::: Source records :::

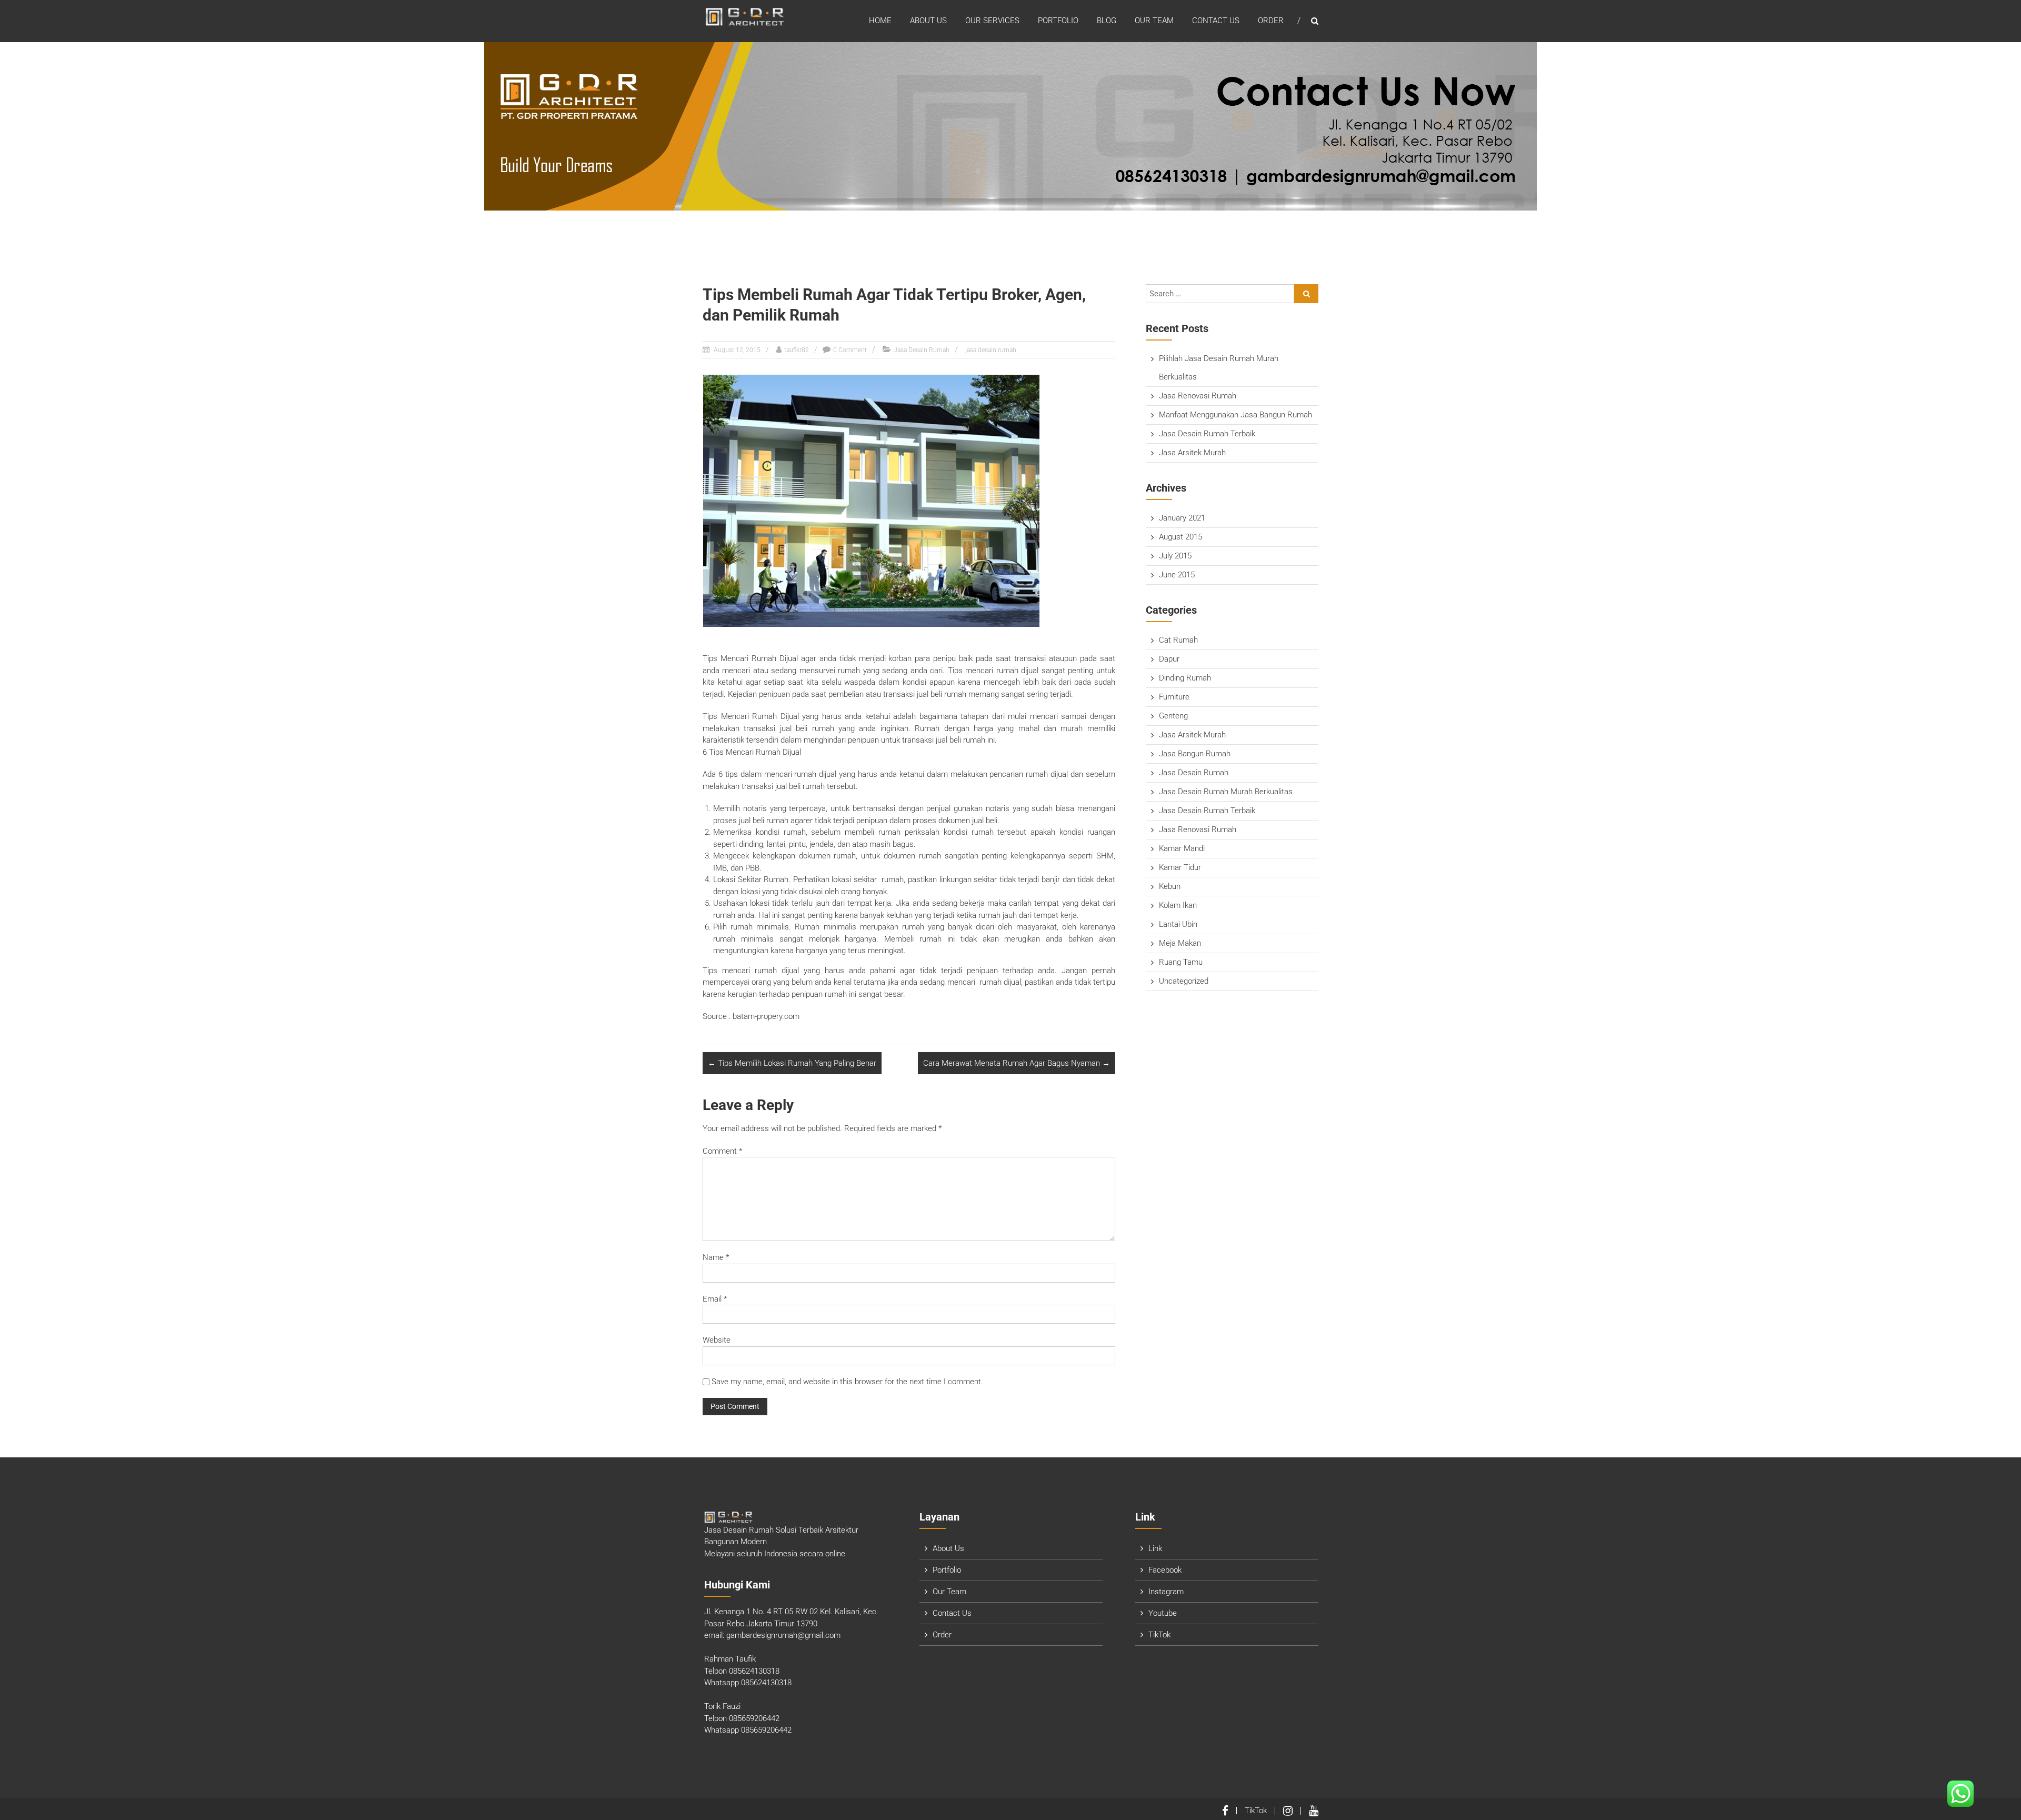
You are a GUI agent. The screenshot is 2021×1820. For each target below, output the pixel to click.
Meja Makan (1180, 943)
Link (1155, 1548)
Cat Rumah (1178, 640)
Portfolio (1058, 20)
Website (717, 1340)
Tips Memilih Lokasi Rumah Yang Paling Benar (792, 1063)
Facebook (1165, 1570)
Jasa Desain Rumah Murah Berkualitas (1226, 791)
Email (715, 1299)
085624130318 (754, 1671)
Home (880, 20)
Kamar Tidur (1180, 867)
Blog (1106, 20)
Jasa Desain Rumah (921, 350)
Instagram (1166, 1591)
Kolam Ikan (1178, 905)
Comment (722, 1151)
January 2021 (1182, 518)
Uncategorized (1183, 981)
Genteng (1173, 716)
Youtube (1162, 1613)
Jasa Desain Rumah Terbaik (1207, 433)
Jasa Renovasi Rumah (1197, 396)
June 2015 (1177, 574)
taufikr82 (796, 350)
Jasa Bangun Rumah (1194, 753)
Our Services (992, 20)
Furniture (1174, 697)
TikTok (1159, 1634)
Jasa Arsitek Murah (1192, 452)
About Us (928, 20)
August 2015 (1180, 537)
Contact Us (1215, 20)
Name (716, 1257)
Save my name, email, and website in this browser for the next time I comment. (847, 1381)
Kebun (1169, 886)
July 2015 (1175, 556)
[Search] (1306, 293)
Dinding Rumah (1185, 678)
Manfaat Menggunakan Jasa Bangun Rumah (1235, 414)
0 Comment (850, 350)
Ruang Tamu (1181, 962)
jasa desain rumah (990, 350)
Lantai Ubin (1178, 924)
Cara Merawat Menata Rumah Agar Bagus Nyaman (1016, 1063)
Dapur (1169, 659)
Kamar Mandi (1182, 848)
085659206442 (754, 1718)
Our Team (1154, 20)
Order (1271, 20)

:::
::: Source records :::

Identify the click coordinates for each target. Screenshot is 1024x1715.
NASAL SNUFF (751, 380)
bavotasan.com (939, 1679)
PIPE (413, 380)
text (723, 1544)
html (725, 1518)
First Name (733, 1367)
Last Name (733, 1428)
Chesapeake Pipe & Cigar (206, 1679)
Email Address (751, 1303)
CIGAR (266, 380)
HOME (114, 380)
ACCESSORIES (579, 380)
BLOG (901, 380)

:::

Problem requirements » In the material above, find the line containing "Ruang Tamu (1181, 962)" and the line containing "Order (1271, 20)", then write out exactly those two lines and every line between them, and nothing more.

Task solution »
Ruang Tamu (1181, 962)
jasa desain rumah (990, 350)
Lantai Ubin (1178, 924)
Cara Merawat Menata Rumah Agar Bagus Nyaman (1016, 1063)
Dapur (1169, 659)
Kamar Mandi (1182, 848)
085659206442 (754, 1718)
Our Team (1154, 20)
Order (1271, 20)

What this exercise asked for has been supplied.